La tradizione, nella continuità. Perché Taranto siamo NOI!

Antonello Pignatelli

Antonello Pignatelli

2 Responses to "Antonio (Antonello) Pignatelli"

  • Avatar
    max
    22 Febbraio 2016 - 19:39 Reply

    Ciao Antonello.
    Pongo una domanda a te e a tutti gli altri candidati: un argomento
    che non e’ stato toccato da alcuno di voi ma per me fondamentale per le
    sorti della Fondazione.
    Sappiamo
    tutti quello che la Fondazione ha fatto negli ultimi anni, ma sono
    convinto che dopo gli anni spesi a mettere una dopo l’altra le varie
    toppe che hanno permesso
    al Taranto di sopravvivere si debba portare la Fondazione ad una sorta
    di livello 2.0. Io penso che non si debba solo rincorrere gli eventi,
    andando incontro o alla ricerca del salvatore della patria di turno,
    secondo me e’ arrivato il tempo che la Fondazione si faccia avanti anche
    come soggetto in futuro autonomo per la gestione diretta (non
    necessariamente il 100% del capitale) della squadra di calcio. Questo
    non vuol dire scalzare la societa attuale, assolutamente, ma porsi – ste by step –
    come soggetto potenzialmente autonomo, senza timore, con chiarezza
    anche in citta’. Nessun contrasto con la proprieta’ attuale, piena
    collaborazione per raggiungere insieme importanti obiettivi,
    ma senza timore nel caso in cui la proprieta stessa un giorno voglia
    lasciare o voglia operare come soggetto minoritario.
    Quindi le seguenti domande? Vorresti lanciare la
    Fondazione ad un livello 2.0? Se si, in che modo? Vedi nel futuro della
    Fondazione la gestione diretta della squadra di calcio? In che modo e
    con quali passi?

    PS: sinceramente troppa attenzione da parte di
    quasi tutti i candidati (ed in passato importanti capitali della
    Fondazione) al settore giovanile quando annualmente non siamo sicuri di
    iscrivere la prima squadra mi sembra un po’ fuori luogo.

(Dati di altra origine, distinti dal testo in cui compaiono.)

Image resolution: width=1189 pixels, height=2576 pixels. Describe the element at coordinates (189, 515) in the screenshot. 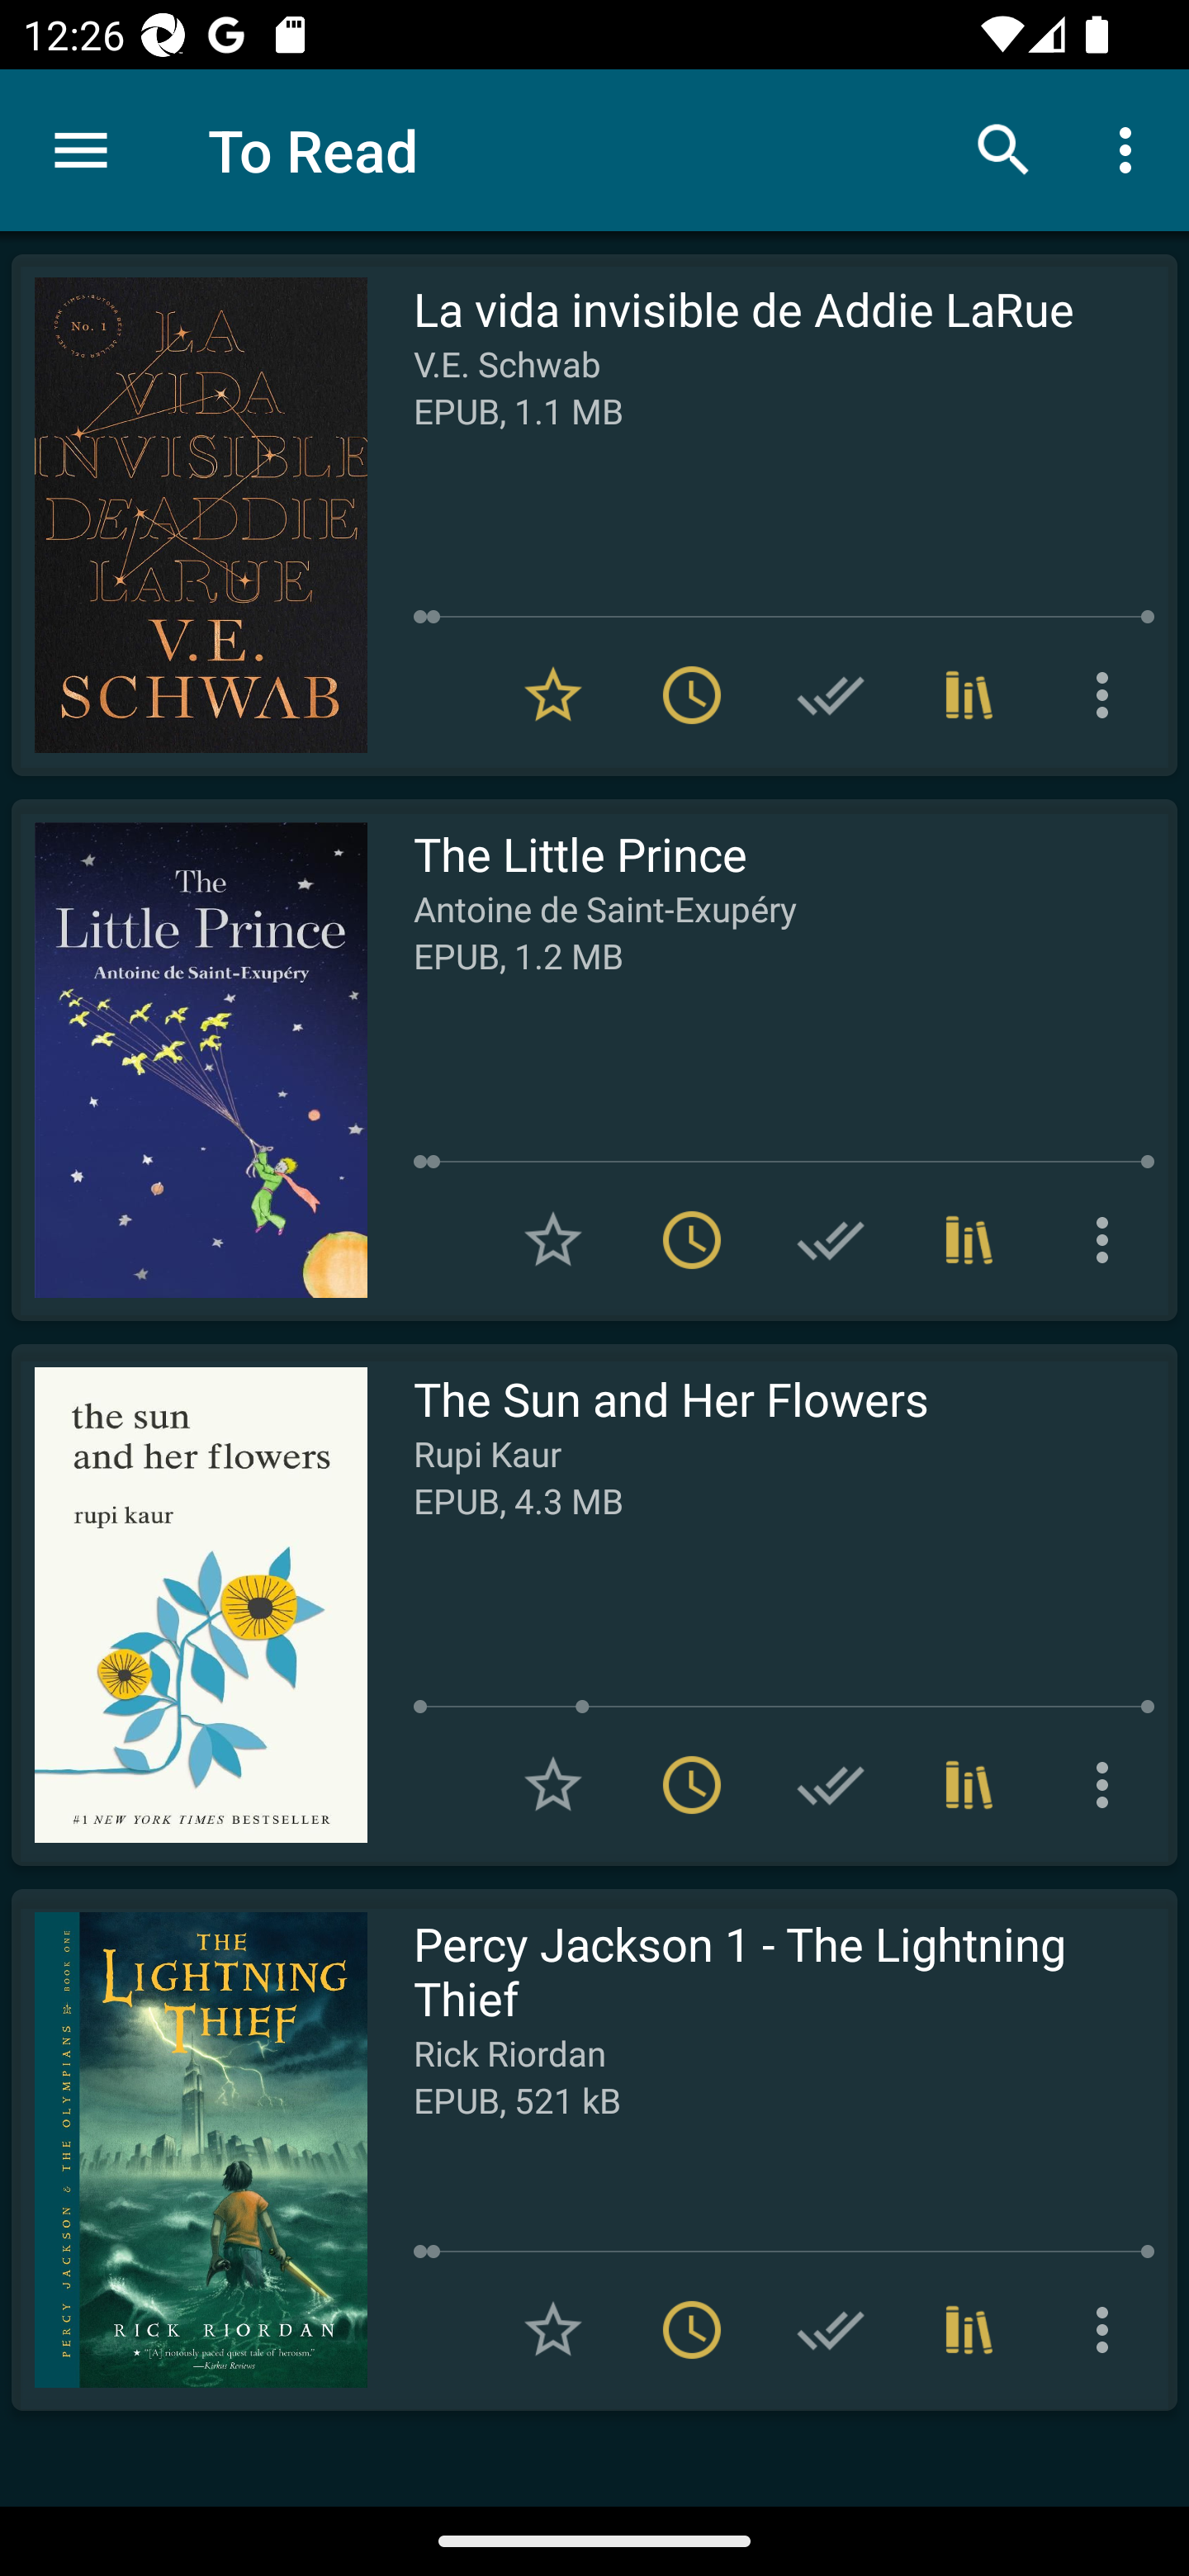

I see `Read La vida invisible de Addie LaRue` at that location.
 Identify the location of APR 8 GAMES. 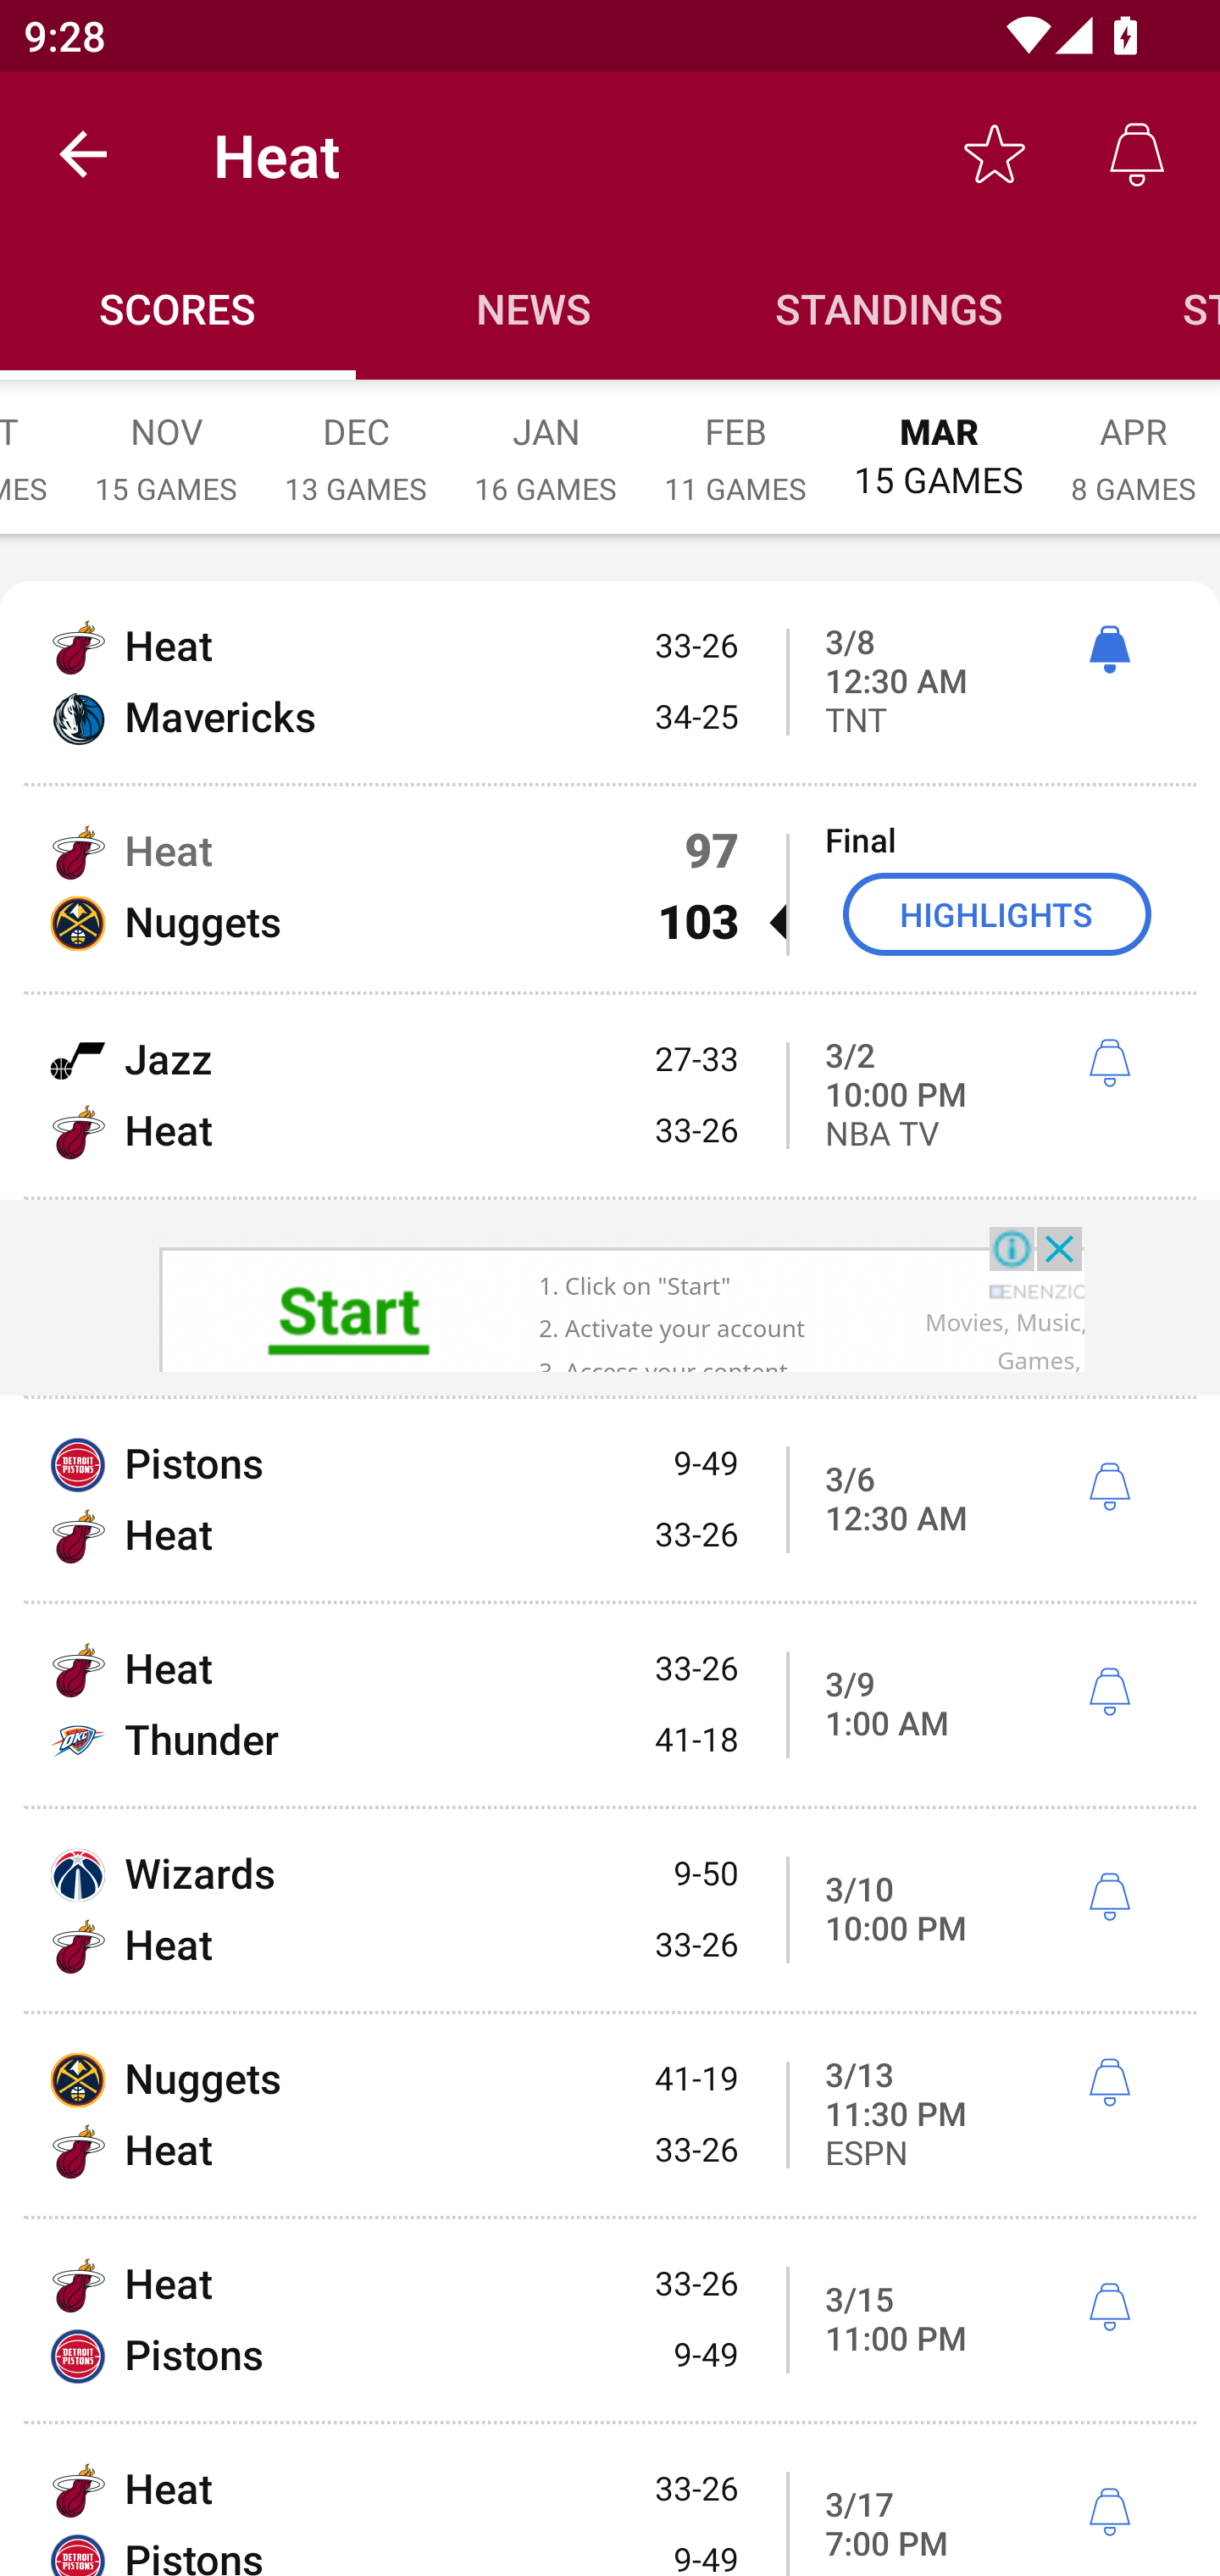
(1134, 441).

    Con affetto e simpatia.
    Massimo Spinelli

  • Avatar
    view publisher site
    7 Settembre 2016 - 09:15 Reply

    I simply want to tell you that I am just new to blogging and definitely savored you’re web site. Probably I’m likely to bookmark your website . You absolutely come with wonderful stories. Many thanks for sharing your blog.

Lascia un commento

Il tuo indirizzo email non sarà pubblicato. I campi obbligatori sono contrassegnati *

Questo sito usa Akismet per ridurre lo spam. Scopri come i tuoi dati vengono elaborati.